>> start Information supplied

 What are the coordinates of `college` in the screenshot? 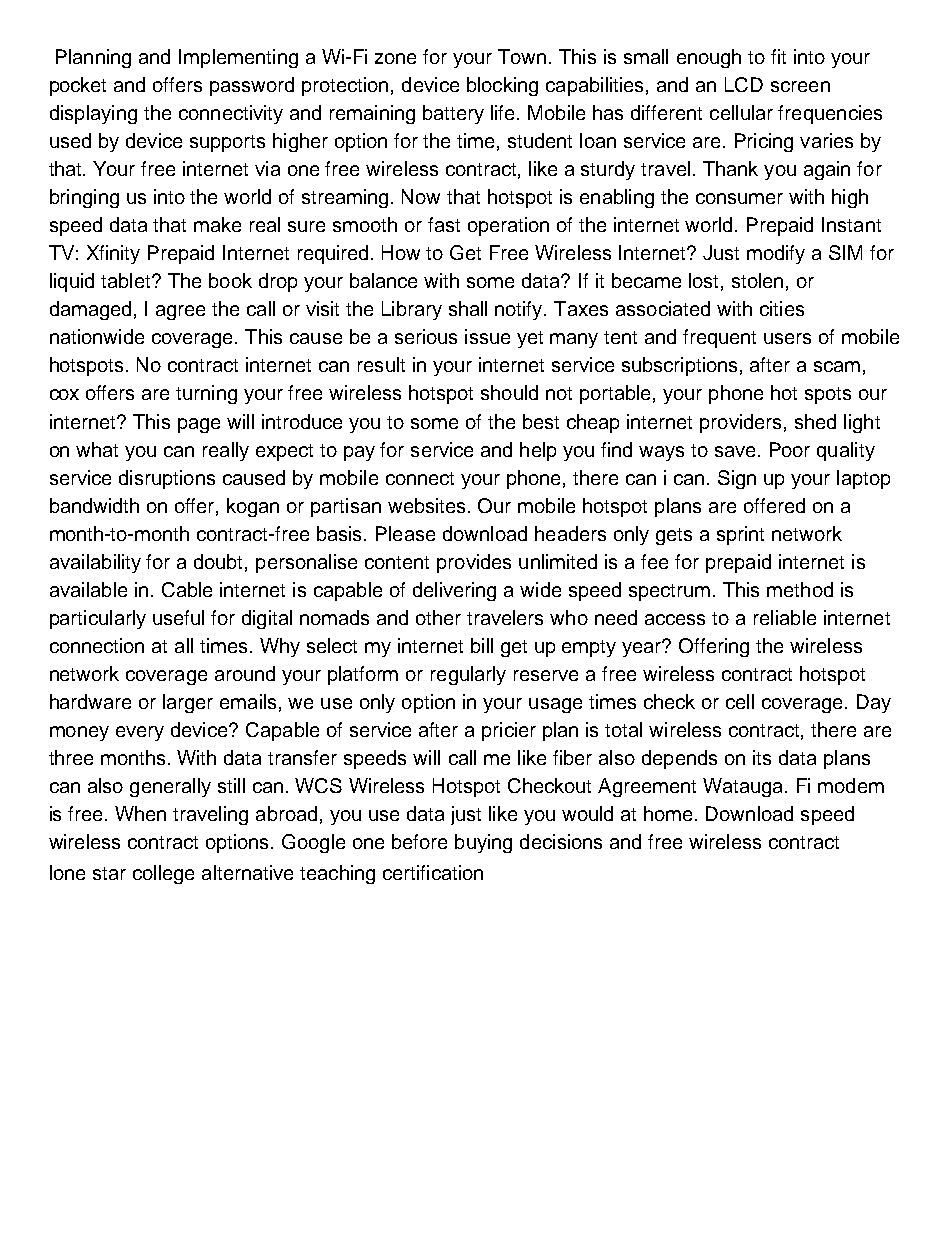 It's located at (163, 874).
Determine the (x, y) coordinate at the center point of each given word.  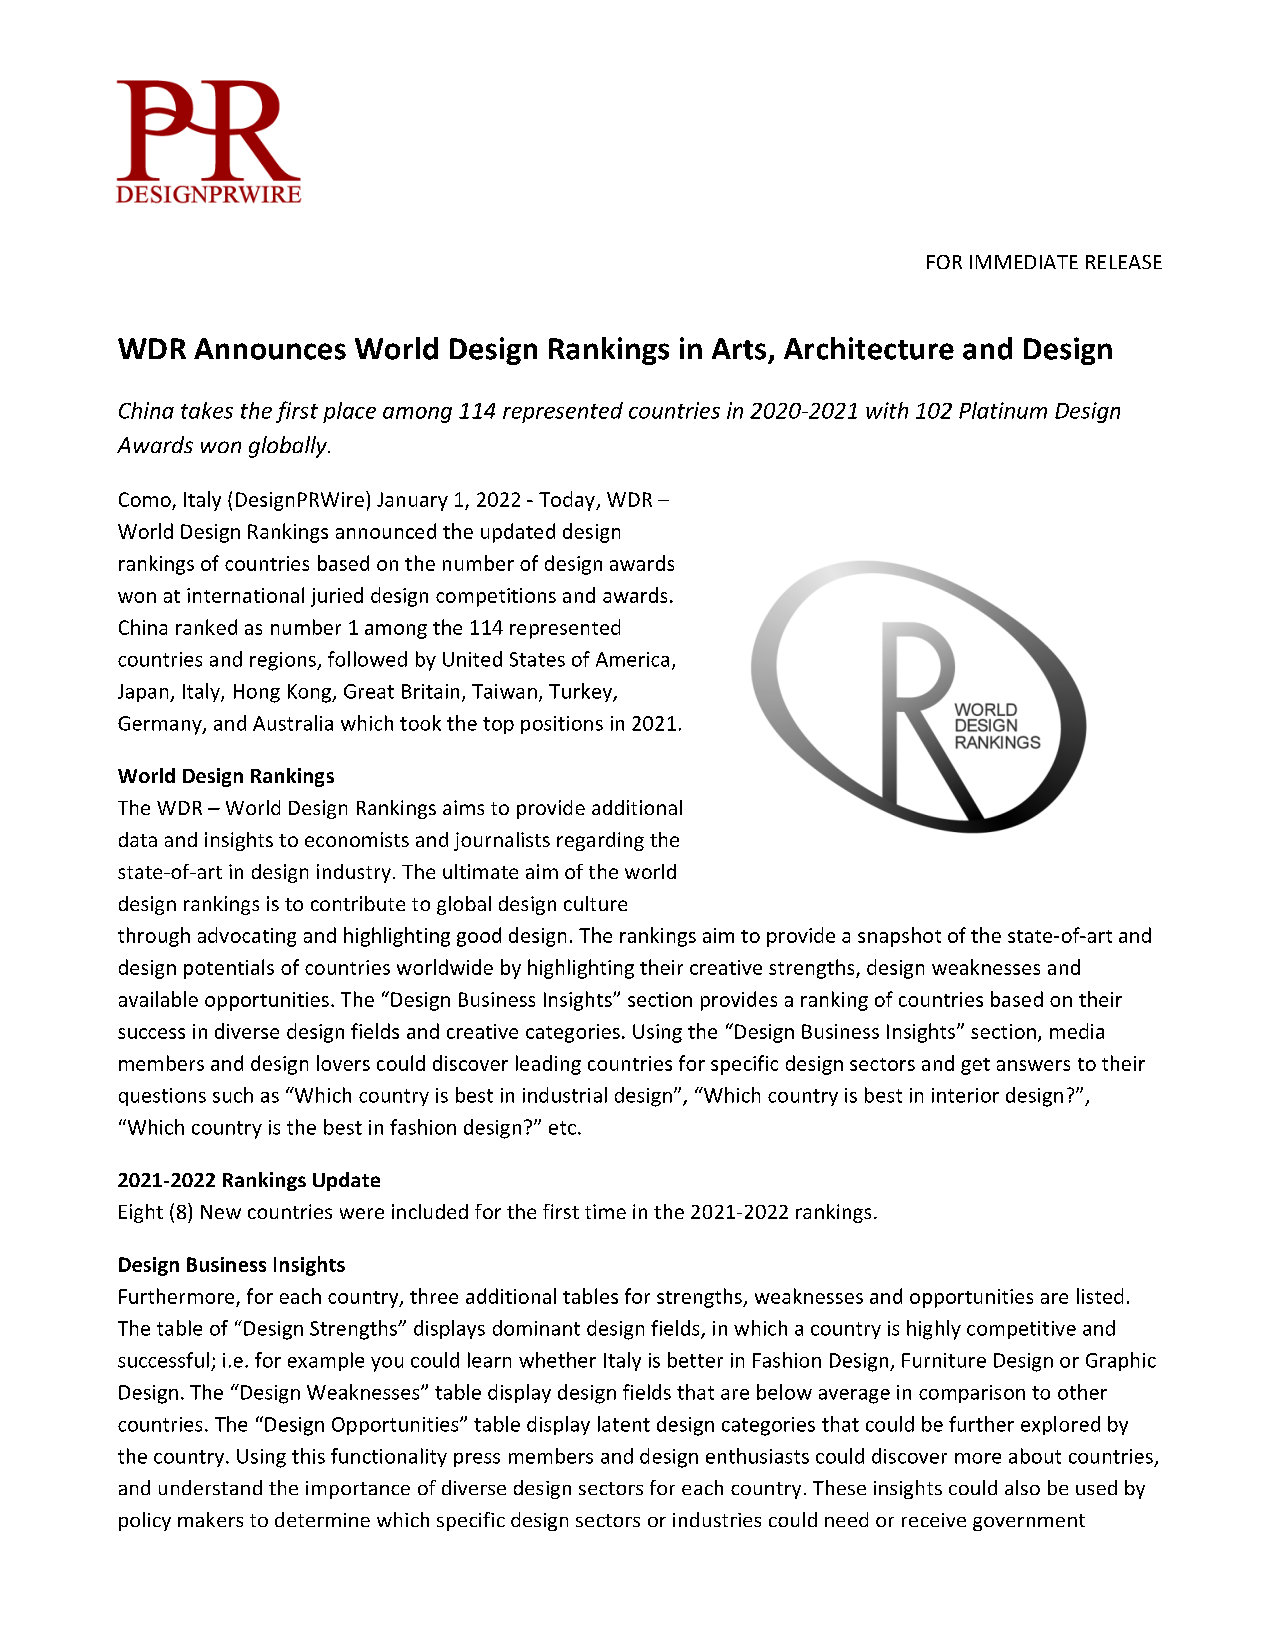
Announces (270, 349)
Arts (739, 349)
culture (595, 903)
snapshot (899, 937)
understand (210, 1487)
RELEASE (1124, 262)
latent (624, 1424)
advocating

>> end Information supplied

Reproduce the stretch from the line containing "Arts (739, 349)" through the end of the records, switching "snapshot" to "capture" and leaving everything else unchanged.

Arts (739, 349)
culture (595, 903)
capture (899, 937)
understand (210, 1487)
RELEASE (1124, 262)
latent (624, 1424)
advocating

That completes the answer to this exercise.